Failure of the HTML P element as structural markup

P was never structural markup

In HTML 4.01, the standard states that “the P element represents a paragraph”. However, it is very easy to see that it in fact cannot represent true paragraphs, and it is in fact visual formatting disguised as structural markup, and, as we will see, W3C’s double-standard treatments of P and U shows a certain hard-to-understand hypocricy.

Let us ignore the problem of whether P is visual, and examine the reasons why P is clearly not structural:

There are exactly two reasons: First, that P cannot enclose quotations; and second, that P cannot enclose lists. Let us examine each of these in turn.

In fact, the previous paragraph is good demonstration of the second problem: Suppose we are to mark up the previous paragraph structurally, we should mark it up as:

<p>There are exactly two reasons:<ol><li>that P cannot enclose quotations; and <li>that P cannot enclose lists.</ol>Let us examine each of these in turn.</p>

Of course, we cannot mark it up like this, because P closes before OL, so the last sentence is outside the P element. P simply cannot describe the structure of this paragraph — and many other similar paragraphs.

Similarly, P fails when we have a block quotation within a paragraph. Consider this:

I like what Somerset Maugham said about writing — “A good style should show no sign of effort; what is written should look like a happy accident.” — and I believe this applies not only to writing poetry and prose, but also to writing code.

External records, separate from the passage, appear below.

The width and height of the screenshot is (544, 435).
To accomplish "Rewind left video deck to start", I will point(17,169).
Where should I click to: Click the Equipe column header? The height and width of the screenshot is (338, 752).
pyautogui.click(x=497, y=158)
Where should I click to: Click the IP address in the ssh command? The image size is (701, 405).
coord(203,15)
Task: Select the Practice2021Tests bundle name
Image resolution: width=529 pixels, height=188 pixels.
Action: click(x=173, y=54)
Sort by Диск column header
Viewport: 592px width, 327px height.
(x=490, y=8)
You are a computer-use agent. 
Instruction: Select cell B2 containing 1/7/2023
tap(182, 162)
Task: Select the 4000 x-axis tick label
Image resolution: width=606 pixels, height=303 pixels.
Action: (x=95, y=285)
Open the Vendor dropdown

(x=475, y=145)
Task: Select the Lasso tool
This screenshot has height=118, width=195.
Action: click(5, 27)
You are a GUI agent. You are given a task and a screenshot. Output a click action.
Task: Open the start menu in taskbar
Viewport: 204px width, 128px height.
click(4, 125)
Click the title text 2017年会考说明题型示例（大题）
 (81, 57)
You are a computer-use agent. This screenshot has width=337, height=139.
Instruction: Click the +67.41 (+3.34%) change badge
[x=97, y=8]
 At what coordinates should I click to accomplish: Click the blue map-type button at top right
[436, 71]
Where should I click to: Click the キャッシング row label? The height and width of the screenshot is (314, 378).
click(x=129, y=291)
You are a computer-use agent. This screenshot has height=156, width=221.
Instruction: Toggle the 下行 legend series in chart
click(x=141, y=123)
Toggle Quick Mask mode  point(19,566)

To correctly mark it up structurally and highlight the quotation as a block quotation, we ought to be able to write

<p>I like what Somerset Maugham said about writing — <blockquote>A good style should show no sign of effort; what is written should look like a happy accident.</blockquote> — and I believe this applies not only to writing poetry and prose, but also to writing <em>code</em>.</p>

As in the case with lists, we simply cannot do this, as P closes before BLOCKQUOTE, so the last part of the sentence will be outside the P — and note that it is not even a whole sentence that will be outside the P element that supposedly represents the whole paragraph. The P element, in this case, cannot even preserve sentence structure, let alone describe the paragraph structure.

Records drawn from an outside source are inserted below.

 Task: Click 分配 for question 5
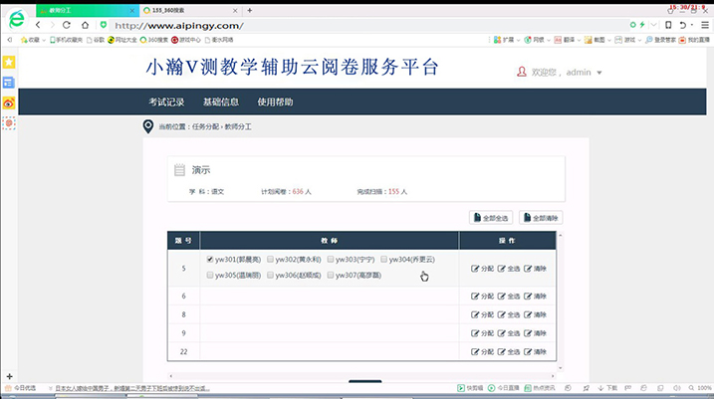482,268
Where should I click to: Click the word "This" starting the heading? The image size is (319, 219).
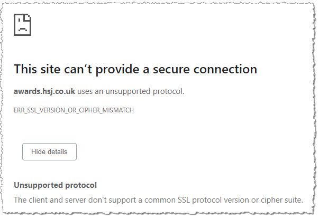(x=25, y=69)
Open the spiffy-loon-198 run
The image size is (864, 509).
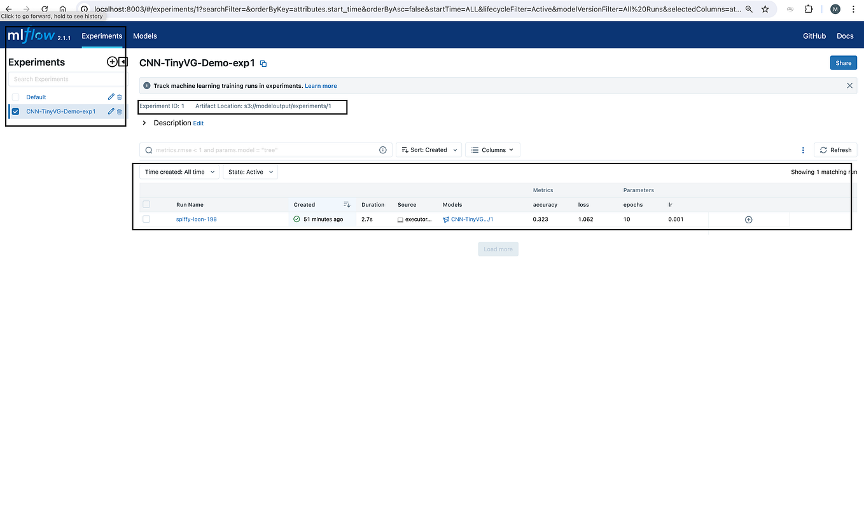pyautogui.click(x=196, y=219)
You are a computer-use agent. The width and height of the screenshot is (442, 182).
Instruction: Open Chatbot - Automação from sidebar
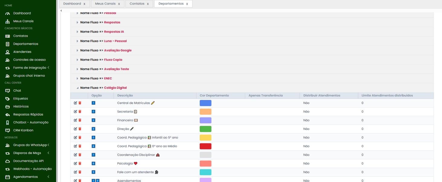point(31,123)
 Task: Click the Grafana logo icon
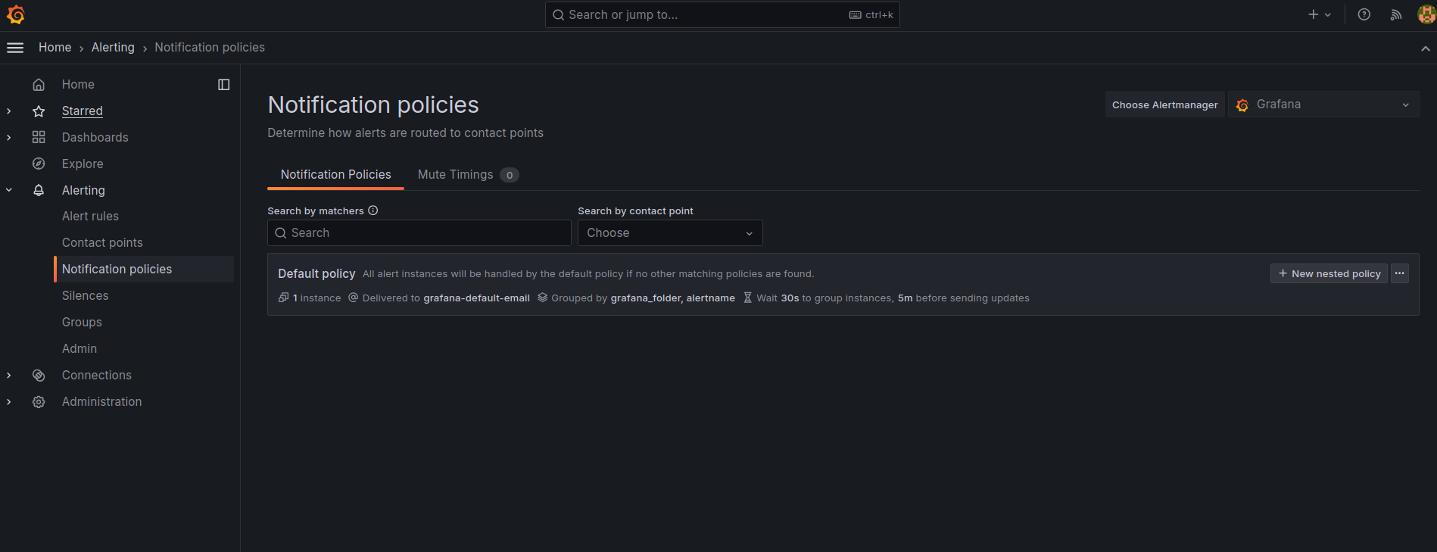pos(15,14)
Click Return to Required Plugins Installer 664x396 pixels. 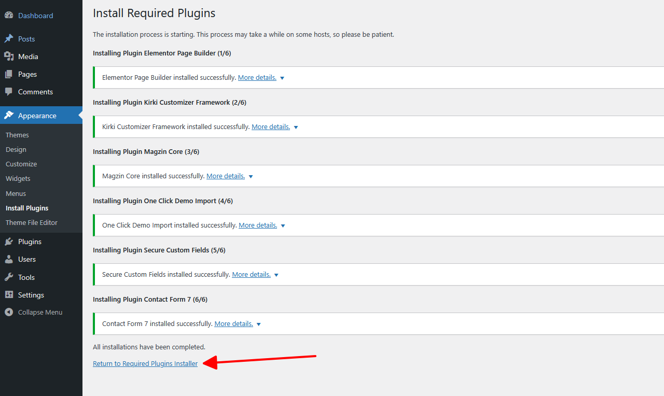pyautogui.click(x=145, y=364)
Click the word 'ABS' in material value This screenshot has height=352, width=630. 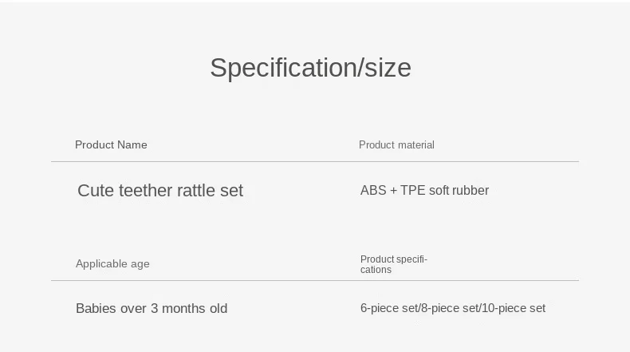coord(373,190)
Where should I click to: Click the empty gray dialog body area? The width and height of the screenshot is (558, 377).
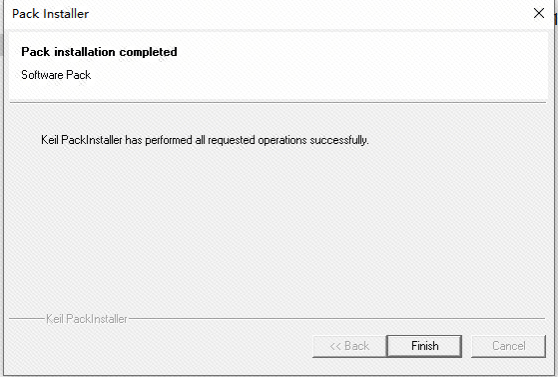pos(278,228)
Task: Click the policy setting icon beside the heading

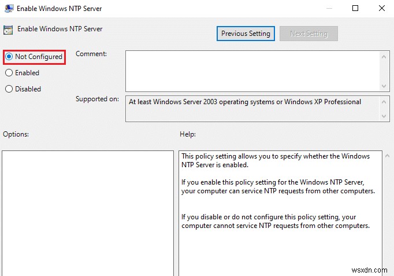Action: tap(8, 29)

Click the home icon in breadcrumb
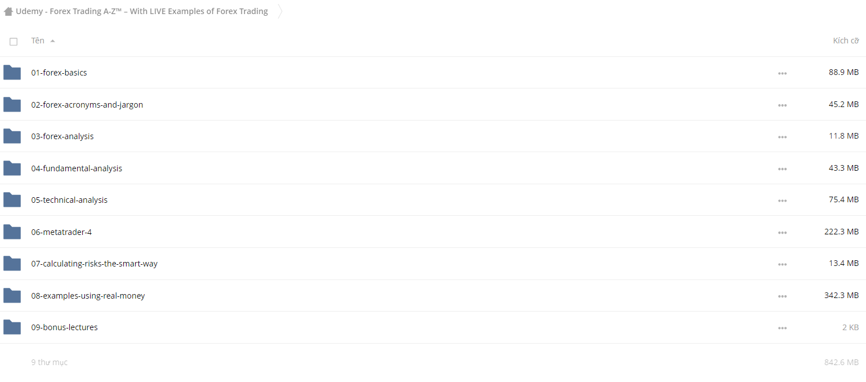[8, 11]
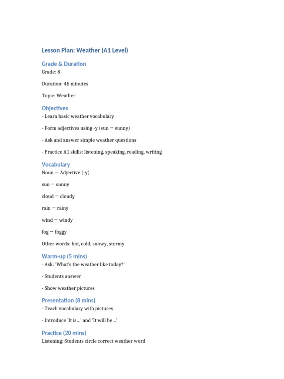
Task: Click the Form adjectives using -y line
Action: [86, 128]
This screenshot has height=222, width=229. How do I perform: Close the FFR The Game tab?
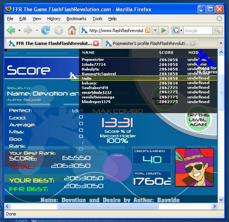pos(96,43)
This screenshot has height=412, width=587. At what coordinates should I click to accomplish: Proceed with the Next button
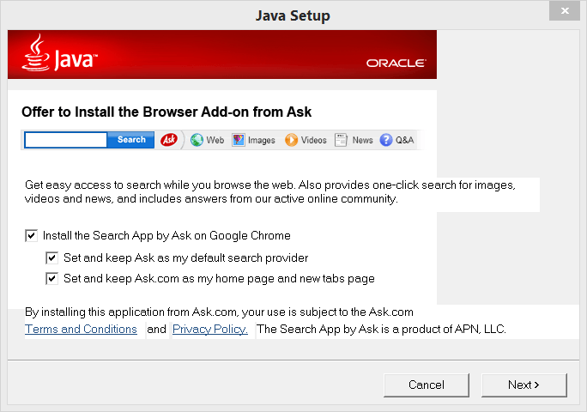coord(523,385)
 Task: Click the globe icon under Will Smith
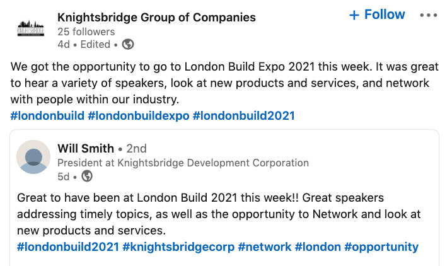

As the TeX manual shows, block quotations within paragraphs are not only not uncommon, they are in fact very common since mathematical expressions are often block quotations. Since TeX appeared before HTML, I find it very puzzling that the W3C could claim P to be structural when it cannot even handle quotations-within-a-paragraph.

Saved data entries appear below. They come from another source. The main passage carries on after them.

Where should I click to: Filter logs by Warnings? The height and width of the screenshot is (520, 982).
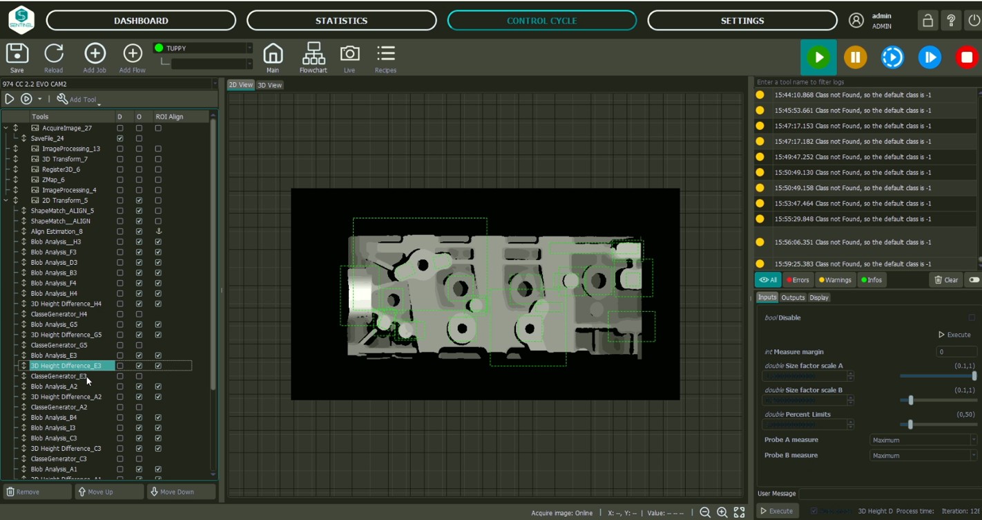pos(834,280)
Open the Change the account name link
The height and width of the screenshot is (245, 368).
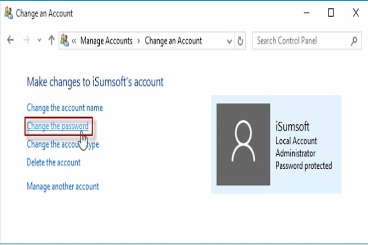(64, 108)
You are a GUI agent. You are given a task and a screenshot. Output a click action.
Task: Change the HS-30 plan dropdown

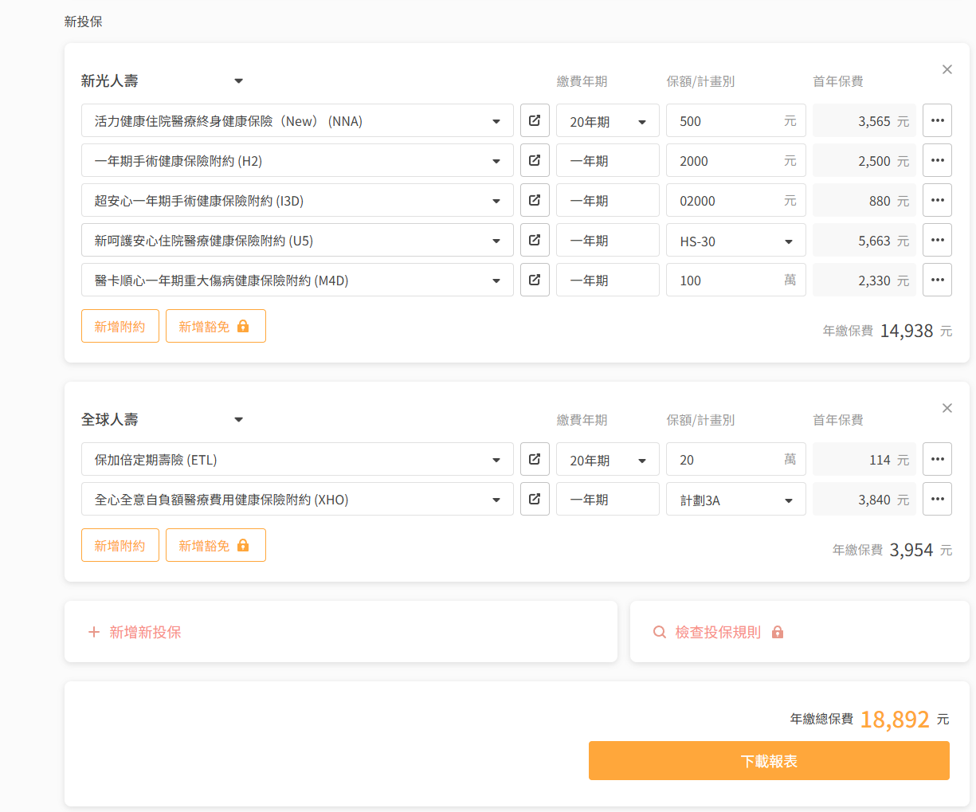pos(735,241)
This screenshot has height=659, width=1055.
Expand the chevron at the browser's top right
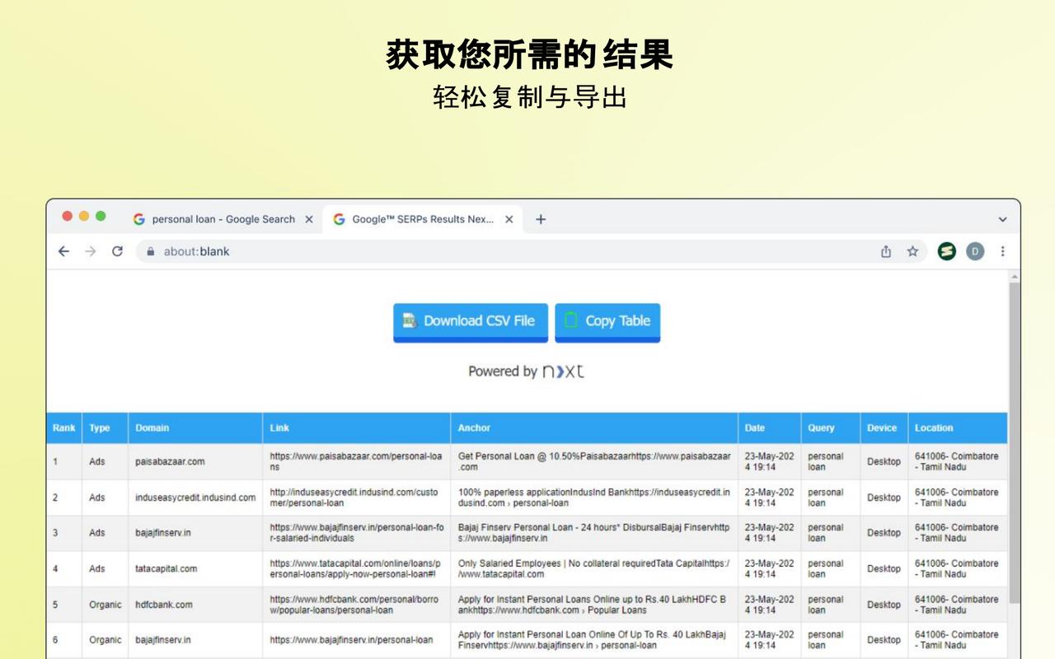pos(1002,219)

It is thus obvious that P cannot properly express the semantics of representing a paragraph. Following W3C’s own logic, since P does not have a clear semantic meaning, it must be “visual formatting”.

The W3C complains about authors “misusing” P for visual markup. In fact, due to the way the P element is defined in the DTD, it can serve no function other than as visual markup. P, as currently defined, simply does not have the ability to structurally represent a paragraph.

P still isn’t structural markup — even in HTML5

If you have read section 8.1.2.4 in HTML 5’s draft spec, you will know that P is still not structural. You still cannot represent a quotation or a list within a paragraph because P’s end tag is still optional before BLOCKQUOTE, OL, UL, and DL. The draft spec still makes the same claim that P “represents a paragraph”, but in fact in a lot of cases it simply cannot represent a whole paragraph.

As currently defined, P is pure visual markup without the ability to truly and adequately represent paragraphs. It is pure hypocricy for the W3C to claim it as structural and claim lack of structuralness in U for its removal. In defending U’s removal, W3C is giving the impression that they don’t consider backward compatibility very important. Obviously, if backward compatibility is really not important, they should have redefined P so that P can enclose BLOCKQUOTE, OL, UL, and DL, finally allowing it to truly represent commonly-seen, real-life paragraphs.